- REQUIREMENT:
Transcribe the passage of the Michigan spirit bear article below between "Hunters Sound Off" and "of its death.", inclusive.

- EXCERPTED TEXT:
+ + + + + + +

Hunters Sound Off on Killing of Extremely Rare Michigan ‘Spirit Bear’

by Shelby Scott
(Photo by: Education Images/Universal Images Group via Getty Images)

Earlier this month, trail cam footage captured an extremely rare sight as a spirit bear—a black bear boasting an all-white coat—was seen feeding at a bait pile in Michigan. The MI spirit bear sighting marks the first ever recorded in the Midwestern state. But, sadly, days later, the unique creature reportedly died, resulting in an online uproar. Now, a week later, hunters and outdoorsmen have begun sounding off about the killing of the bear. However, they’ve more specifically begun arguing the ethics of its death.

Commenting on a post in the Yooper Outdoors #906 Facebook group, one individual said, “That would make an awesome mount or rug.” After initial backlash, they continued, “If a person wants to use the tag they purchase on a legal animal then they can, they do not need your permission.”

Other wildlife enthusiasts felt drastically differently about the spirit bear’s reported death.

“I’m all about bear hunting,” one Facebook user wrote. Still, they added, “but I really hope fellow hunters can see the beauty in this rare beauty and let him go.”

+ + + + + + +

- MATERIAL PROVIDED:
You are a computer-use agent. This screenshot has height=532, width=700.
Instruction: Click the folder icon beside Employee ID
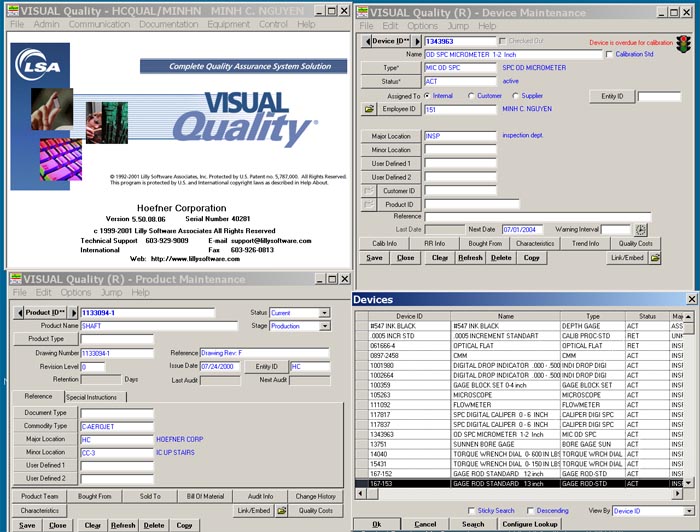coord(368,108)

+ + + + + + +

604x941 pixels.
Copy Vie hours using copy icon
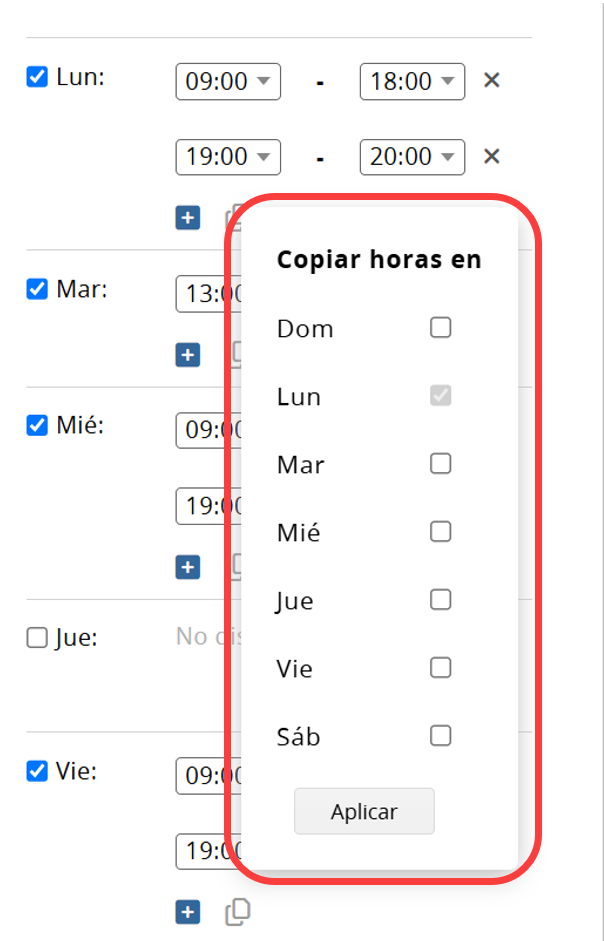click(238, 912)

+ + + + + + +

- WORKED SOLUTION:
Hunters Sound Off on Killing of Extremely Rare Michigan ‘Spirit Bear’

by Shelby Scott
(Photo by: Education Images/Universal Images Group via Getty Images)

Earlier this month, trail cam footage captured an extremely rare sight as a spirit bear—a black bear boasting an all-white coat—was seen feeding at a bait pile in Michigan. The MI spirit bear sighting marks the first ever recorded in the Midwestern state. But, sadly, days later, the unique creature reportedly died, resulting in an online uproar. Now, a week later, hunters and outdoorsmen have begun sounding off about the killing of the bear. However, they’ve more specifically begun arguing the ethics of its death.